Mit ihrer dritten Offensive haben tausende Soldaten den Kampf gegen die Taliban-Rebellen im Osten Afghanistans fortgeführt. Bei dem Einsatz kamen drei Menschen ums Leben. Soldaten der Nato-Schutztruppe Isaf hatten zuvor im Süden des Landes 17 Taliban getötet.


Kabul - Insgesamt seien rund 7000 afghanische Soldaten sowie US-geführte Truppen an dem Einsatz beteiligt, sagte ein Sprecher der US-Armee. Ein Koalitionssoldat und zwei Taliban wurden demnach getötet und insgesamt fünf Koalitionssoldaten verletzt, wie ein Mitarbeiter des Provinzgouverneurs von Chost sagte. Die Koalition machte keine Angaben zu Verlusten. Soldaten der Internationalen Schutztruppe ISAF töteten im Süden in der Nacht zum Samstag 17 Taliban.

An der Offensive "Mountain Fury" (etwa: Wut im Gebirge) sind 4000 afghanische Polizisten und Soldaten sowie 3000 Soldaten der US-geführten Streitkräfte beteiligt. Sie sollten den Widerstand der Taliban in den Provinzen Paktika, Chost, Ghazni, Paktja und Logar brechen. Der Einsatz gehöre zu einer Reihe von Aktionen im Land, um der Bevölkerung Sicherheit zu verschaffen, den Einfluss der Regierung auszuweiten und den Wiederaufbau zu beschleunigen, hieß es in einer Erklärung der Koalition weiter. Unter den Verletzten seien vier afghanische Soldaten und ein US-Soldat, sagte der Gouverneuersmitarbeiter.

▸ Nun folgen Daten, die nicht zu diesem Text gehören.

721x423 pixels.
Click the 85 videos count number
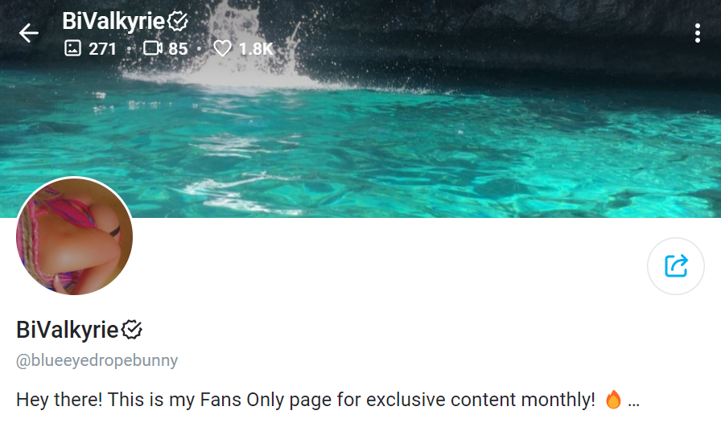pyautogui.click(x=178, y=49)
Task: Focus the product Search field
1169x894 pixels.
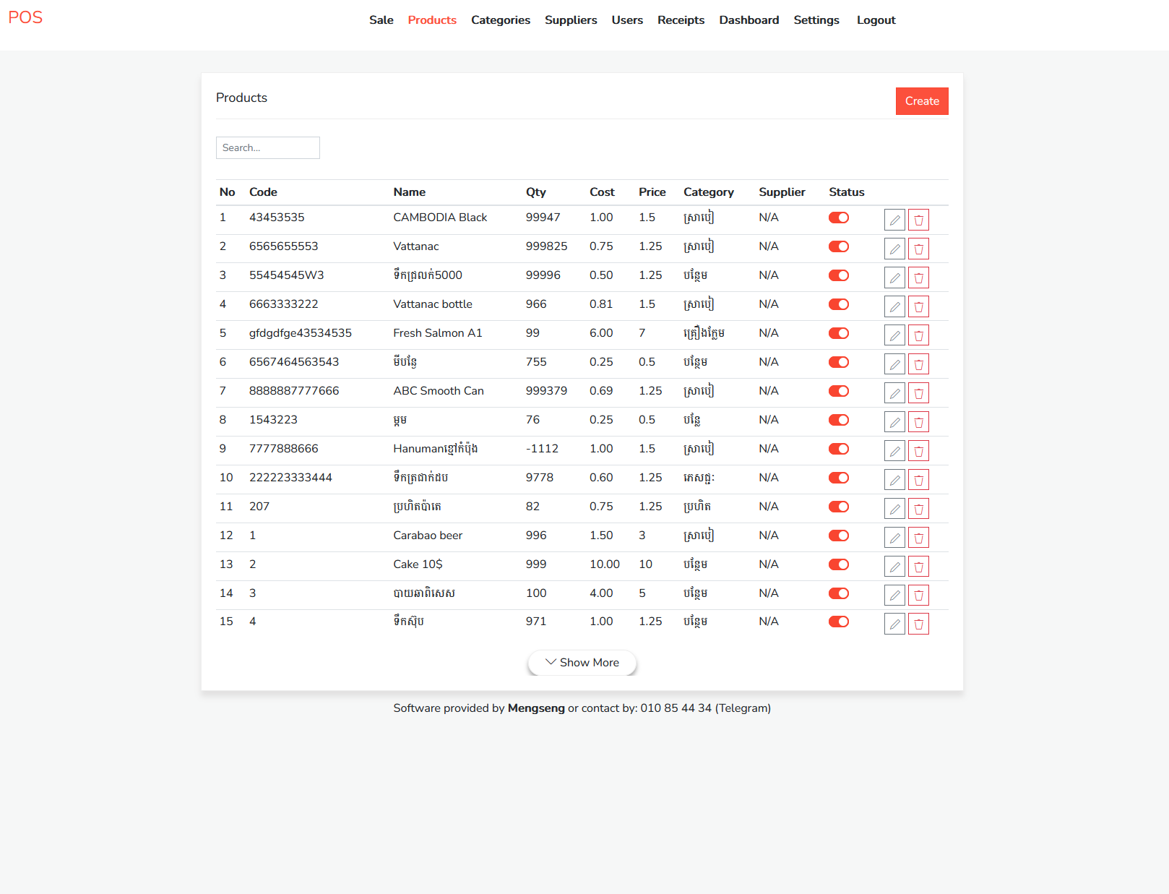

Der Isaf-Angriff in der Südprovinz Urusgan galt nach Angaben der Schutztruppe einer Gruppe Rebellen, die Minen legen wollten. Die Soldaten seien aus der Luft unterstützt worden. Bei dem Angriff wurden demnach auch fünf Fahrzeuge der mutmaßlichen Taliban zerstört. Die ISAF machte keine Angaben über die Nationalität der beteiligten Soldaten. In Urusgan sind vor allem rund 1400 niederländische ISAF-Soldaten und ein kleineres kanadisches Kontingent stationiert. Die Nato-geführte Schutztruppe hatte Ende Juli das Kommando über den unruhigen Süden Afghanistans von den Koalitionstruppen übernommen.